▸ **TO BE DONE**
(1) Reproduce the decoy thread word for word, from "I have 46 dozen" up to and including "alot more space!".
(2) Continue the forum thread on Sillosocks versus Deadlies from the point where it stops.

▸ **SELECTED TEXT**
####

# Sillosocks or Deadlies?



## XFactor (Apr 4, 2011)

I am in a little bind.

I have 46 dozen deadlys and 130 dozen sillosocks, obviously way to many decoys for one individual. So you guys think that I should sell all my Sillosocks and go to A few more dozen Deadlys or do you think that I should just sell the Deadlys and sell down to 100 dozen sillosocks? I am just looking for opinons on the matter. I think the deadlys look alot better than sillosocks especially in high wind but deadlys are so much heavier and take up alot more space!


----------



## blhunter3 (May 5, 2007)

Should give white rocks a look. I know you already have the decoys but the white rocks fall right in between sillosocks and deadlys.

But if I already had the decoys I would always choice sillosocks just because of the weight and storage.


----------



## PA Snow Hunter (May 18, 2011)

SS all the way, deadlys look very bad to me. just dont have a good profile. I will be running 130 dozen and 50 dozen GHG this spring, that should work. Idk why you wanna get rid of the decoys, a big spread is a good spread if you have the guys to help... imo


----------



## blhunter3 (May 5, 2007)

From what I experienced this spring, it was either 1600 plus or right around 200 were the magic numbers. Anything in between was average. The bigger spreads and the smaller spreads is where the big piles came from.


----------



## PA Snow Hunter (May 18, 2011)

blhunter3 said:


> From what I experienced this spring, it was either 1600 plus or right around 200 were the magic numbers. Anything in between was average. The bigger spreads and the smaller spreads is where the big piles came from.


Interesting..


----------



## WingedShooter7 (Oct 28, 2005)

blhunter3 said:


> From what I experienced this spring, it was either 1600 plus or right around 200 were the magic numbers. Anything in between was average. The bigger spreads and the smaller spreads is where the big piles came from.

####

▸ **GIVEN DATA**
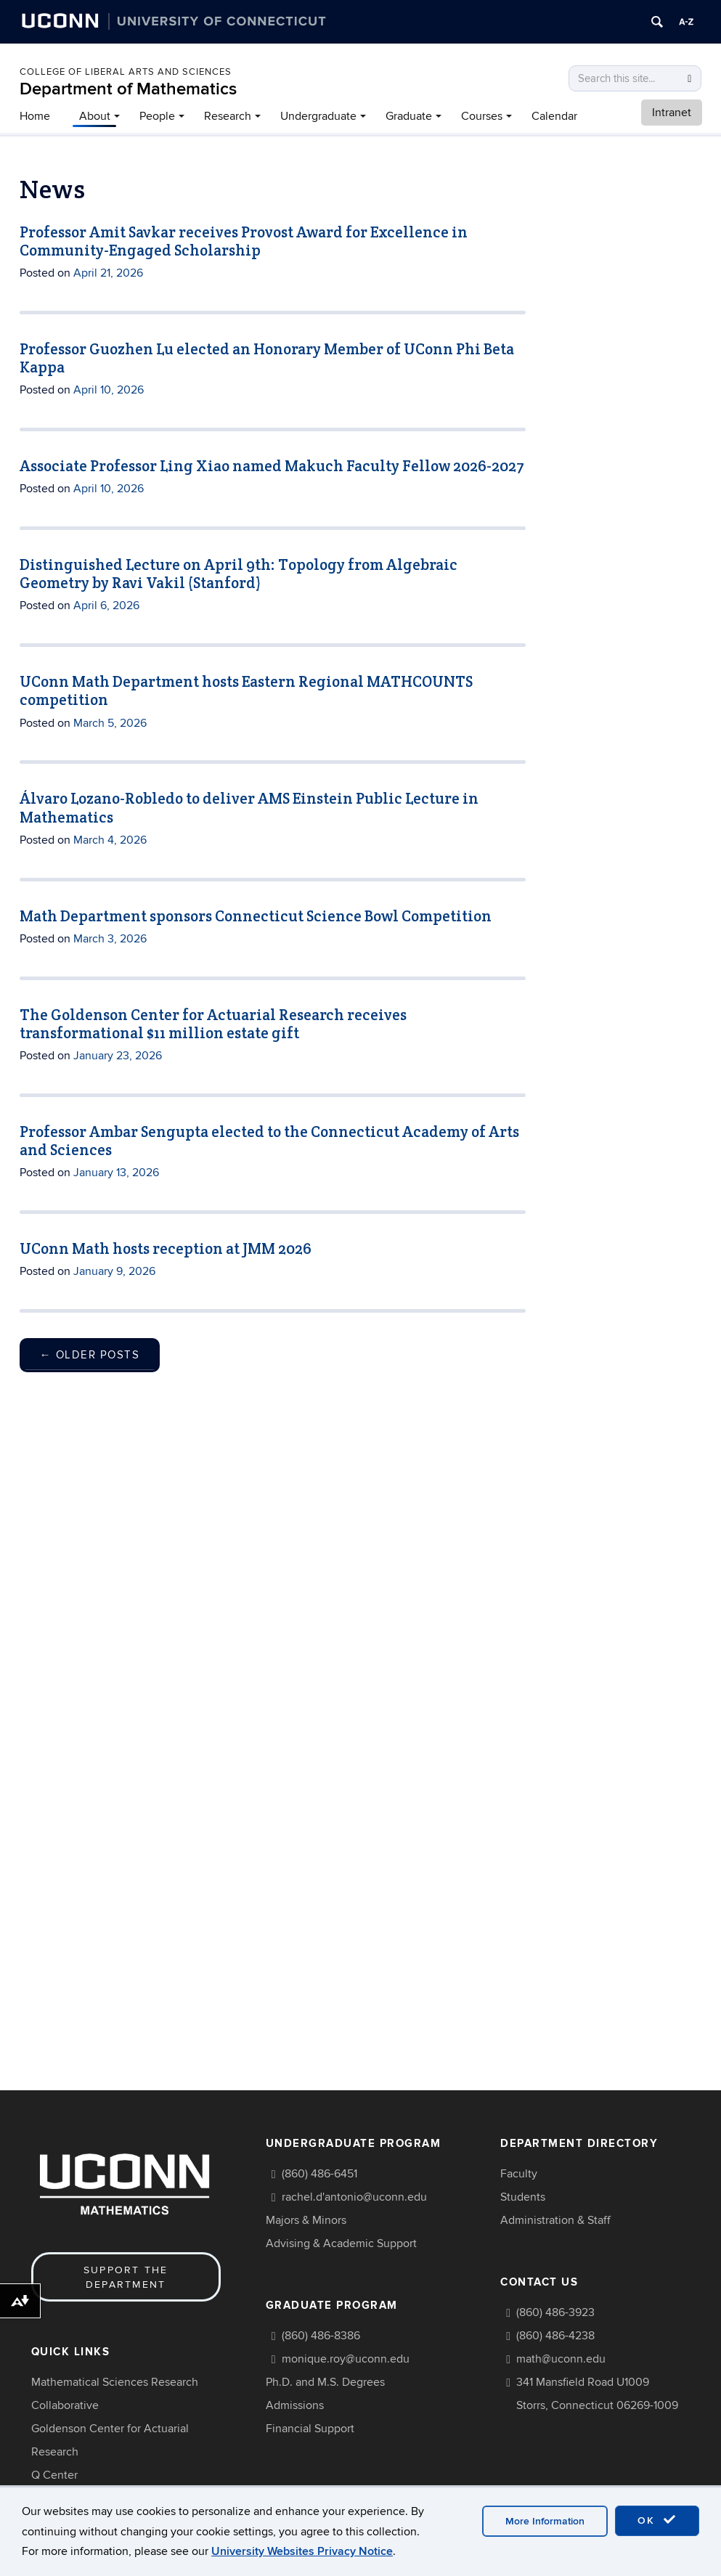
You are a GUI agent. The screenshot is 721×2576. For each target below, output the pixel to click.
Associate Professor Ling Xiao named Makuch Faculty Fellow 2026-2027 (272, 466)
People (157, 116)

####

▸ **RESPONSES TO THE EXERCISE**
(1)
I have 46 dozen deadlys and 130 dozen sillosocks, obviously way to many decoys for one individual. So you guys think that I should sell all my Sillosocks and go to A few more dozen Deadlys or do you think that I should just sell the Deadlys and sell down to 100 dozen sillosocks? I am just looking for opinons on the matter. I think the deadlys look alot better than sillosocks especially in high wind but deadlys are so much heavier and take up alot more space!

(2)
Interesting, complete opposite of what I would say worked this spring for us.

I am a little surprised you had time to do any kind of hunting this Spring, figured you were doing road/section line surveys for most of the spring from sun up to sundown.

To the original question. Keep enough deadlies to use on high wind days, and enough sillosocks to use all the other times.


----------



## 9manfan (Oct 22, 2008)

[quote="WingedShooter7"

I am a little surprised you had time to do any kind of hunting this Spring, figured you were doing road/section line surveys for most of the spring from sun up to sundown.
[/quote]

:lol: :lol: :lol:


----------



## jpallen14 (Nov 28, 2005)

WingedShooter7 said:


> blhunter3 said:
> 
> 
> > From what I experienced this spring, it was either 1600 plus or right around 200 were the magic numbers. Anything in between was average. The bigger spreads and the smaller spreads is where the big piles came from.
> ...


Nice


----------



## blhunter3 (May 5, 2007)

Talk to lesserhunter, he has made his sillosocks motionless. That would help with the windy days.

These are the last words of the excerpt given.